My wife is Romanian, and we speak Romanian at home as our normal language of conversation. So today I was looking up some information about historical Romanian orthography (possibly the subject of another post), and I was surprised to discover the existence of not one, but four Romanian languages:

Map of Romanian Language Distributions

I was previously dimly aware of the existence of Aromanian (shown in red above), but what most fascinated me were the Istro-Romanians. They’re two tiny dots of yellow over there in Croatia. They are the smallest ethnic group in Europe, numbering less than 1000 speakers, spread among a handful of villages and hamlets. Of course, that doesn’t mean that they don’t have a website. The website is, in fact, very good, with a reasonable pronunciation guide and a variety of resources.

(No one, however, seems to be able to tell me what the phonetic value of {å} is. Based on circumstantial evidence, I’m guessing that it’s [ɒ], the low rounded back vowel.)
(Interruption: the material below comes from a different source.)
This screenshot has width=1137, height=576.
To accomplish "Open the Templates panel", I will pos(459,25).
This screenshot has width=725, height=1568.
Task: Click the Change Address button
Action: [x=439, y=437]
Fascinating stuff, here. The language is clearly close to Romanian: I can just barely make it out, though it’s quite a stretch in some places. I especially like this poem:

Ur populu
pureţ-ăl în veruge
zecepiţ-li gura
şi înca-i liber.

Laieţe-li lucru
scåndu iuva mărânca
påtu iuva dorme,
înca ăi bogåt.

Ur populu,
vise siromah şi servu
când ăli furu limba
cara vut-a în dota dila ţåţi
şi pl’erzut-ăi za vaica.

The last stanza, as best I can guess (seeing as I don’t actually speak this language) is translated:

A people,
Dreams (siromah?) and serves (Serbs?)
When they steal their language
Which they had as a gift from their fathers
And have lost forever

I’m sure that my readership contains plenty of people who actually speak Istro-Romanian and would be happy to correct me.